Passage fourni —
-.-.-

NEUMANN Éva, Sélina, Stéphanie, épouse CARLIER Henriette, dite aussi Henriette Neveu (du nom de son compagnon Raymond Neveu). Pseudonyme : CARTIER Henri

Par René Lemarquis, Claude Pennetier

Née le 26 juin 1902 à Steglitz (Allemagne) ; militante communiste allemande puis française ; envoyée par le Komintern en France ; membre du comité central du PCF ; responsable des travailleurs étrangers et des questions coloniales ; proche d’André Marty à l’Humanité puis à Alger ; exclue du PCF en 1948, tombée dans la misère et l’oubli ; réintégrée après un très long combat personnel en 1963.

Eva Neumann naquit dans une famille très aisée comprenant des bourgmestres, des directeurs d’usines, de lycées... Son père, mort en 1920, était un politicien réactionnaire, rédacteur en chef de journaux nationalistes. Sa mère, sans profession jusqu’à l’âge de quarante-trois ans devint ensuite lingère et comptable. En lutte contre le conservatisme, elle eut une scolarité très agitée, chassée des lycées de Berlin (en 1920 pour participation au mouvement contre le putsch de Kapp), de Stettin et de Cologne, deux mois avant son baccalauréat, en 1921. Elle rompit alors avec sa famille la même année, ayant adhéré à la Jeunesse communiste et au Parti communiste (KPD) de Cologne. Elle fut membre du bureau régional de Rhénanie de la JC.

Elle travailla quelque temps dans une usine métallurgique de Cologne et, en avril 1921, le KPD l’appela à Berlin dans l’appareil central du parti, où, secrétaire de Clara Zetkin, elle fut affectée à un « travail spécial », section d’information. En fait, on lui demanda d’adhérer dans « un autre parti » pour un travail de désagrégation (selon son autobiographie du 6 janvier 1932). Elle y resta jusque 1923 étant secrétaire de section et membre du bureau de district de la région Berlin-Brandebourg. Elle était alors d’accord avec la majorité brandlérienne du KPD ; les événements d’octobre 1923 l’en détachèrent mais, affirmait-elle, c’est à Moscou (elle y était en 1927-1930) qu’elle comprit vraiment « les dangers du luxembourgisme ».

-.-.-

Lignes extraites —
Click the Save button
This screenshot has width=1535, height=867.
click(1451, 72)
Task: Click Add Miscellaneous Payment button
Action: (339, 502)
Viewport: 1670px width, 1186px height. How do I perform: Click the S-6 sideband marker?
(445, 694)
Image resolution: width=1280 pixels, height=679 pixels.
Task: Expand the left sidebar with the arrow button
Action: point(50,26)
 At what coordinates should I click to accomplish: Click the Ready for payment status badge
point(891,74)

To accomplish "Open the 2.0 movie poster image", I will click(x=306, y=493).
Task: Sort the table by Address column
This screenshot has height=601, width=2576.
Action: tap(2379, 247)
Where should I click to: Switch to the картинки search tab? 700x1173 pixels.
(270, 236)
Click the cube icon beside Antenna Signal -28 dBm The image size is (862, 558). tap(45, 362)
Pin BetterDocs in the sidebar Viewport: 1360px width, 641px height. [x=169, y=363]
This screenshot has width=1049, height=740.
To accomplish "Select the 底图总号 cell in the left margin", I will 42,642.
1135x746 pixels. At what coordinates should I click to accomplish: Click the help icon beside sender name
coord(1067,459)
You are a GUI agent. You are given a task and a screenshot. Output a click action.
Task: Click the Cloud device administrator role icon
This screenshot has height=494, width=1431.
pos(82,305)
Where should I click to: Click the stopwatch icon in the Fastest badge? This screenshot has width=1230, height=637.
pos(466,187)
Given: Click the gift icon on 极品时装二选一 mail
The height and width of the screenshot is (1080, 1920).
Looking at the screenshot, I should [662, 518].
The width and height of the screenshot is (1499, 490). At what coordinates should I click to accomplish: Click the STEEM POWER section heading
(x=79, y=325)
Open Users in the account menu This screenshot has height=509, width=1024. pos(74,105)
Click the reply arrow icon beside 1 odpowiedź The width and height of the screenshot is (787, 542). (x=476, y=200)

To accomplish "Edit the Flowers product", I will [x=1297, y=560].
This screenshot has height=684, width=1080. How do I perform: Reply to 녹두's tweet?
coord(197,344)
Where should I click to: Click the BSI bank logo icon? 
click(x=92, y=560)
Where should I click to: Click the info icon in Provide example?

-.-.-

Action demandée A — Dans la notice biographique, de qui Eva Neumann était-elle la secrétaire au siège du KPD à Berlin ?
Action demandée B — Recopiez tout le passage de la notice biographique, de « Eva Neumann naquit » jusqu'à « Rhénanie de la JC. ».

Résultat A — De Clara Zetkin.

Résultat B —
Eva Neumann naquit dans une famille très aisée comprenant des bourgmestres, des directeurs d’usines, de lycées... Son père, mort en 1920, était un politicien réactionnaire, rédacteur en chef de journaux nationalistes. Sa mère, sans profession jusqu’à l’âge de quarante-trois ans devint ensuite lingère et comptable. En lutte contre le conservatisme, elle eut une scolarité très agitée, chassée des lycées de Berlin (en 1920 pour participation au mouvement contre le putsch de Kapp), de Stettin et de Cologne, deux mois avant son baccalauréat, en 1921. Elle rompit alors avec sa famille la même année, ayant adhéré à la Jeunesse communiste et au Parti communiste (KPD) de Cologne. Elle fut membre du bureau régional de Rhénanie de la JC.